## Exercise inputs
= = = = = = =

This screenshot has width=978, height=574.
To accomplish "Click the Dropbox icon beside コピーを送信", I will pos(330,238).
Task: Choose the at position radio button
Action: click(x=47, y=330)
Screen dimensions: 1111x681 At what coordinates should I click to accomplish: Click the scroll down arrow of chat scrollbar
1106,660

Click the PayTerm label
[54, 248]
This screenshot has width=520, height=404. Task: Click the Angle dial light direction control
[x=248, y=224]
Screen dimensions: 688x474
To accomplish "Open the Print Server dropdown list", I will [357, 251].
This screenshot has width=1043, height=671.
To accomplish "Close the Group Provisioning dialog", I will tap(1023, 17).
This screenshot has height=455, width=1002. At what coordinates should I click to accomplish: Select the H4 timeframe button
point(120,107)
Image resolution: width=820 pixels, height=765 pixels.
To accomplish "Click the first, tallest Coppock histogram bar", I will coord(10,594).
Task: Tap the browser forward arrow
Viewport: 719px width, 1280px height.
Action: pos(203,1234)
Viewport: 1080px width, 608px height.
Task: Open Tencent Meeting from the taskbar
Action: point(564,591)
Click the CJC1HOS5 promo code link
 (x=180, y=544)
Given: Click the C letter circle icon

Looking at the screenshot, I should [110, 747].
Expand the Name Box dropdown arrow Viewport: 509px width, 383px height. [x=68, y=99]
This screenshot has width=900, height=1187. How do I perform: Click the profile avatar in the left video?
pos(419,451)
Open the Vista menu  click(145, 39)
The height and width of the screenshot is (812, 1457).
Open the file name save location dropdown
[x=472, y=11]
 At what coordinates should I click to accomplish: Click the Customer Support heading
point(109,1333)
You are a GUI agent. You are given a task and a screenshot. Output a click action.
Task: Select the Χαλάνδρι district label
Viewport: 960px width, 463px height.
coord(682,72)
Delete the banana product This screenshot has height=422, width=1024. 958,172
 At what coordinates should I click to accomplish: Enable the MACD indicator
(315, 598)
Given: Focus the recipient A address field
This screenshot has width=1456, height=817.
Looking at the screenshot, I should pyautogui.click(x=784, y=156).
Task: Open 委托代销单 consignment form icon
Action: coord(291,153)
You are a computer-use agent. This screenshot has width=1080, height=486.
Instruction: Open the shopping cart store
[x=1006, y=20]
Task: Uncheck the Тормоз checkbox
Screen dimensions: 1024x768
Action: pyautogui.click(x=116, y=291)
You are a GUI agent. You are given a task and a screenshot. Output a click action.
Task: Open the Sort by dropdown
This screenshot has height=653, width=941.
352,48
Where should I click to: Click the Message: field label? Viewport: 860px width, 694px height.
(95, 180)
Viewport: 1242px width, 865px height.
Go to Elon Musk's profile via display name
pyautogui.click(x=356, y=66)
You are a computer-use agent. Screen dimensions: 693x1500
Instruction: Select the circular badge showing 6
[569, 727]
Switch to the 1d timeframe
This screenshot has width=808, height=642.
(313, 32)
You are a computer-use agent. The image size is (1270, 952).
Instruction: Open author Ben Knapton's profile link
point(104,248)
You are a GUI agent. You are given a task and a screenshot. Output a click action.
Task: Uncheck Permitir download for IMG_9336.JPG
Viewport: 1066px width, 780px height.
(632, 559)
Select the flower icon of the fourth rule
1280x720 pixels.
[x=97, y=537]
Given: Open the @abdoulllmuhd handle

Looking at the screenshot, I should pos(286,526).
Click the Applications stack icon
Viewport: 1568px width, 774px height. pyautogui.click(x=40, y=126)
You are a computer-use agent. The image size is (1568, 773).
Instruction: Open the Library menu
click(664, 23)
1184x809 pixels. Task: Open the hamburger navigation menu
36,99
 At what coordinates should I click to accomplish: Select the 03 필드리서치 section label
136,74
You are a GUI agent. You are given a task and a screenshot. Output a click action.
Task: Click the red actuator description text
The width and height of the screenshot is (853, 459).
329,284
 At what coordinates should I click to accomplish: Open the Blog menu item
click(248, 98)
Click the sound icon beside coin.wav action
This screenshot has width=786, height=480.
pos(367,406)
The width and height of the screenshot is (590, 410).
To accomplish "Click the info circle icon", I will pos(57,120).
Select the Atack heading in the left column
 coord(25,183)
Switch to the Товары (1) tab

= = = = = = =

Once the listing above has been read, restate it exactly.

This screenshot has width=978, height=574.
To accomplish "Click the Dropbox icon beside コピーを送信", I will pos(330,238).
Task: Choose the at position radio button
Action: click(x=47, y=330)
Screen dimensions: 1111x681 At what coordinates should I click to accomplish: Click the scroll down arrow of chat scrollbar
1106,660

Click the PayTerm label
[54, 248]
This screenshot has width=520, height=404. Task: Click the Angle dial light direction control
[x=248, y=224]
Screen dimensions: 688x474
To accomplish "Open the Print Server dropdown list", I will [357, 251].
This screenshot has width=1043, height=671.
To accomplish "Close the Group Provisioning dialog", I will tap(1023, 17).
This screenshot has height=455, width=1002. At what coordinates should I click to accomplish: Select the H4 timeframe button
point(120,107)
Image resolution: width=820 pixels, height=765 pixels.
To accomplish "Click the first, tallest Coppock histogram bar", I will coord(10,594).
Task: Tap the browser forward arrow
Viewport: 719px width, 1280px height.
Action: pos(203,1234)
Viewport: 1080px width, 608px height.
Task: Open Tencent Meeting from the taskbar
Action: point(564,591)
Click the CJC1HOS5 promo code link
 (x=180, y=544)
Given: Click the C letter circle icon

Looking at the screenshot, I should [110, 747].
Expand the Name Box dropdown arrow Viewport: 509px width, 383px height. [x=68, y=99]
This screenshot has width=900, height=1187. How do I perform: Click the profile avatar in the left video?
pos(419,451)
Open the Vista menu  click(145, 39)
The height and width of the screenshot is (812, 1457).
Open the file name save location dropdown
[x=472, y=11]
 At what coordinates should I click to accomplish: Click the Customer Support heading
point(109,1333)
You are a GUI agent. You are given a task and a screenshot. Output a click action.
Task: Select the Χαλάνδρι district label
Viewport: 960px width, 463px height.
coord(682,72)
Delete the banana product This screenshot has height=422, width=1024. 958,172
 At what coordinates should I click to accomplish: Enable the MACD indicator
(315, 598)
Given: Focus the recipient A address field
This screenshot has width=1456, height=817.
Looking at the screenshot, I should pyautogui.click(x=784, y=156).
Task: Open 委托代销单 consignment form icon
Action: coord(291,153)
You are a computer-use agent. This screenshot has width=1080, height=486.
Instruction: Open the shopping cart store
[x=1006, y=20]
Task: Uncheck the Тормоз checkbox
Screen dimensions: 1024x768
Action: pyautogui.click(x=116, y=291)
You are a GUI agent. You are given a task and a screenshot. Output a click action.
Task: Open the Sort by dropdown
This screenshot has height=653, width=941.
352,48
Where should I click to: Click the Message: field label? Viewport: 860px width, 694px height.
(95, 180)
Viewport: 1242px width, 865px height.
Go to Elon Musk's profile via display name
pyautogui.click(x=356, y=66)
You are a computer-use agent. Screen dimensions: 693x1500
Instruction: Select the circular badge showing 6
[569, 727]
Switch to the 1d timeframe
This screenshot has width=808, height=642.
(313, 32)
You are a computer-use agent. The image size is (1270, 952).
Instruction: Open author Ben Knapton's profile link
point(104,248)
You are a GUI agent. You are given a task and a screenshot. Output a click action.
Task: Uncheck Permitir download for IMG_9336.JPG
Viewport: 1066px width, 780px height.
(632, 559)
Select the flower icon of the fourth rule
1280x720 pixels.
[x=97, y=537]
Given: Open the @abdoulllmuhd handle

Looking at the screenshot, I should pos(286,526).
Click the Applications stack icon
Viewport: 1568px width, 774px height. pyautogui.click(x=40, y=126)
You are a computer-use agent. The image size is (1568, 773).
Instruction: Open the Library menu
click(664, 23)
1184x809 pixels. Task: Open the hamburger navigation menu
36,99
 At what coordinates should I click to accomplish: Select the 03 필드리서치 section label
136,74
You are a GUI agent. You are given a task and a screenshot. Output a click action.
Task: Click the red actuator description text
The width and height of the screenshot is (853, 459).
329,284
 At what coordinates should I click to accomplish: Open the Blog menu item
click(248, 98)
Click the sound icon beside coin.wav action
This screenshot has width=786, height=480.
pos(367,406)
The width and height of the screenshot is (590, 410).
To accomplish "Click the info circle icon", I will pos(57,120).
Select the Atack heading in the left column
 coord(25,183)
Switch to the Товары (1) tab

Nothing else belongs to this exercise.